> **INSTRUCTIONS FOR THE TASK**
Only one stretch of the listing below is wanted. Begin at the line that has "The image size is (507, 141).", stop after the line that has "You are a computer-use agent. The height", and repeat every line in between exactly.

◆ ◆ ◆ ◆

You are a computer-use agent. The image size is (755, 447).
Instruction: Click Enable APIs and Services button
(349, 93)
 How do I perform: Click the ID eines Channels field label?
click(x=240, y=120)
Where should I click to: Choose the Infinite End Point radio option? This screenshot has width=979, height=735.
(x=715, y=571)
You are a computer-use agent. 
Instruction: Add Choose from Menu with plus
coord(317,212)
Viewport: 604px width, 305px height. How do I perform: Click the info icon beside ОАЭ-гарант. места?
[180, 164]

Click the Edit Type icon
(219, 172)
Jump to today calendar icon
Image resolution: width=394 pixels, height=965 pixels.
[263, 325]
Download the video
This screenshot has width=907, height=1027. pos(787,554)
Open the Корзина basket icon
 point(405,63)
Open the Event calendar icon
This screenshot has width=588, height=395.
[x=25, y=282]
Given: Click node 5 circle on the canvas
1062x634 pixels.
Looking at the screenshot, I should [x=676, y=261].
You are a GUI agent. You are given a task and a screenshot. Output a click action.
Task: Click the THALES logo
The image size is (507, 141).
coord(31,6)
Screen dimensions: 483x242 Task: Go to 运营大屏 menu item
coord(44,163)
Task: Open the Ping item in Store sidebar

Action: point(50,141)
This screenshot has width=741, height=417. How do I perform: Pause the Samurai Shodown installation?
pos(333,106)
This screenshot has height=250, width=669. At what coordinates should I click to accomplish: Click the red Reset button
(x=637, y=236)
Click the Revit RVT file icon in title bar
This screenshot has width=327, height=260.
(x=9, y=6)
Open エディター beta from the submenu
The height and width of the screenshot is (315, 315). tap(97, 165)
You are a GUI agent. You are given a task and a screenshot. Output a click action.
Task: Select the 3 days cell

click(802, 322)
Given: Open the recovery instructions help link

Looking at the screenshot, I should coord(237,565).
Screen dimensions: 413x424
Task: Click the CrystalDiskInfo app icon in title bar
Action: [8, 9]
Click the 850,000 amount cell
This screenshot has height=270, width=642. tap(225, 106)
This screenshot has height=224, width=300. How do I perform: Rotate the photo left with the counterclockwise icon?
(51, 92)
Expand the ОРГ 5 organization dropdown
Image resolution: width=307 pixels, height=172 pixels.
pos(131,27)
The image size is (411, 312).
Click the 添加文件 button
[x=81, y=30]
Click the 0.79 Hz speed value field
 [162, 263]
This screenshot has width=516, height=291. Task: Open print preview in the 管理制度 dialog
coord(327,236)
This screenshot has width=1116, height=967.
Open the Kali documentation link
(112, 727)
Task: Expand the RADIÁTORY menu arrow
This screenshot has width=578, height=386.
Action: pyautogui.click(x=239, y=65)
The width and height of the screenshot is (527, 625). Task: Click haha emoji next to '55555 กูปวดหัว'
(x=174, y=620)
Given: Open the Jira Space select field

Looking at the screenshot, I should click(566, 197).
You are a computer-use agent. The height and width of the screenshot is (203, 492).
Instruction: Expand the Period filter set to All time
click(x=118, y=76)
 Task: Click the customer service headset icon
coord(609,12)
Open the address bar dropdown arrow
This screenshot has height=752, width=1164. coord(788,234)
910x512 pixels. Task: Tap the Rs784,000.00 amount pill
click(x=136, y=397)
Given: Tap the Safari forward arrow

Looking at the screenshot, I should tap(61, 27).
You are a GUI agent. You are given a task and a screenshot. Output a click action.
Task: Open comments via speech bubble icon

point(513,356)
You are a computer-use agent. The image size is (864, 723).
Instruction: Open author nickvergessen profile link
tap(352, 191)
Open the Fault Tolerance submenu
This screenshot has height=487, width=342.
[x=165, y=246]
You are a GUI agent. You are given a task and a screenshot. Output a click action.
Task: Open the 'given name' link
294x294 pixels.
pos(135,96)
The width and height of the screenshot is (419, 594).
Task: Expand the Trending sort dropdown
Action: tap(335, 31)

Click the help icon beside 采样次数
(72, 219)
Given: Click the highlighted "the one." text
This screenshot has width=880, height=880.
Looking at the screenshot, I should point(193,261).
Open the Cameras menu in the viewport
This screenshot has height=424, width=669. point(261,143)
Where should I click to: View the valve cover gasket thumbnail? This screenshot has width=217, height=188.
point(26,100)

◆ ◆ ◆ ◆

> **RESULT OF THIS TASK**
The image size is (507, 141).
coord(31,6)
Screen dimensions: 483x242 Task: Go to 运营大屏 menu item
coord(44,163)
Task: Open the Ping item in Store sidebar

Action: point(50,141)
This screenshot has width=741, height=417. How do I perform: Pause the Samurai Shodown installation?
pos(333,106)
This screenshot has height=250, width=669. At what coordinates should I click to accomplish: Click the red Reset button
(x=637, y=236)
Click the Revit RVT file icon in title bar
This screenshot has width=327, height=260.
(x=9, y=6)
Open エディター beta from the submenu
The height and width of the screenshot is (315, 315). tap(97, 165)
You are a GUI agent. You are given a task and a screenshot. Output a click action.
Task: Select the 3 days cell

click(802, 322)
Given: Open the recovery instructions help link

Looking at the screenshot, I should coord(237,565).
Screen dimensions: 413x424
Task: Click the CrystalDiskInfo app icon in title bar
Action: [8, 9]
Click the 850,000 amount cell
This screenshot has height=270, width=642. tap(225, 106)
This screenshot has height=224, width=300. How do I perform: Rotate the photo left with the counterclockwise icon?
(51, 92)
Expand the ОРГ 5 organization dropdown
Image resolution: width=307 pixels, height=172 pixels.
pos(131,27)
The image size is (411, 312).
Click the 添加文件 button
[x=81, y=30]
Click the 0.79 Hz speed value field
 [162, 263]
This screenshot has width=516, height=291. Task: Open print preview in the 管理制度 dialog
coord(327,236)
This screenshot has width=1116, height=967.
Open the Kali documentation link
(112, 727)
Task: Expand the RADIÁTORY menu arrow
This screenshot has width=578, height=386.
Action: pyautogui.click(x=239, y=65)
The width and height of the screenshot is (527, 625). Task: Click haha emoji next to '55555 กูปวดหัว'
(x=174, y=620)
Given: Open the Jira Space select field

Looking at the screenshot, I should click(566, 197).
You are a computer-use agent. The height and width of the screenshot is (203, 492).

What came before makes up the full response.